Opdracht -> Schrijf de tekst over btw-fraude en de bewijslast van de Belastingdienst verder, aansluitend op de laatste zin.

Paginatekst ->
■ ■ ■ ■ ■
In andere woorden: de Belastingdienst moet bewijzen dat sprake is van (1) een handelsketen waarin btw-fraude is gepleegd en (2) dat de ondernemer wist of had moeten dat zij deelnam aan deze keten.

Niet aangeven van btw ≠ btw-fraude!

De Belastingdienst moet de bestanddelen van de door hem gestelde fraude nauwkeurig omschrijven en hiervoor het bewijs leveren. De Belastingdienst had in de genoemde procedure aangevoerd dat de leverancier bewust minder omzetbelasting heeft betaald dan op grond van wet- en regelgeving had moeten gebeuren. Volgens de Belastingdienst had de leverancier de aan de ondernemer in kwestie in rekening gebrachte omzetbelasting niet voldaan op aangifte en over enkele maanden helemaal geen btw-aangiften ingediend.
■ ■ ■ ■ ■
Brongegevens ->
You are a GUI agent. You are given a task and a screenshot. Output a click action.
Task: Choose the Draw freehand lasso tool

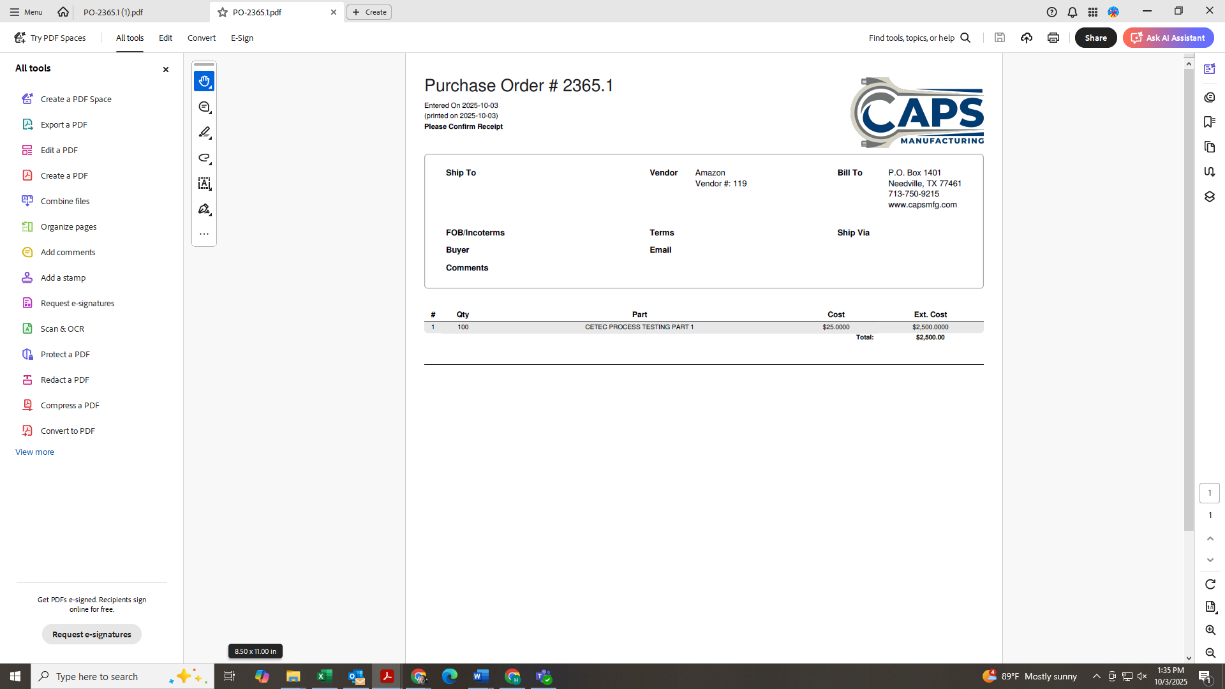coord(204,158)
■ ■ ■ ■ ■
Uitvoer oefening ->
Dit vond de rechtbank op zichzelf onvoldoende om btw-fraude in de handelsketen aan te nemen. Weliswaar heeft de leverancier daarmee niet voldaan aan de verplichtingen die voortvloeien uit de Wet op de Omzetbelasting 1968 en is, zoals de Belastingdienst ook had aangevoerd, zijn btw-nummer ingetrokken, maar volgens de rechtbank kunnen daaraan ook andere redenen dan fraude ten grondslag liggen.

Wist of had moeten weten van de btw-fraude

De bewijslast is een tweetrapsraket: de Belastingdienst heeft het vereiste bewijs pas geleverd als twee stappen zijn doorlopen. Als de Belastingdienst niet slaagt voor stap 1, het bewijs dat sprake is van btw-fraude in de keten, dan hoeft de rechtbank stap 2, dat de ondernemer wist of had moeten weten dat zij deelnam aan btw-fraude in de keten, niet te behandelen. Immers, van een niet bewezen fraude kan iemand ook niet afweten.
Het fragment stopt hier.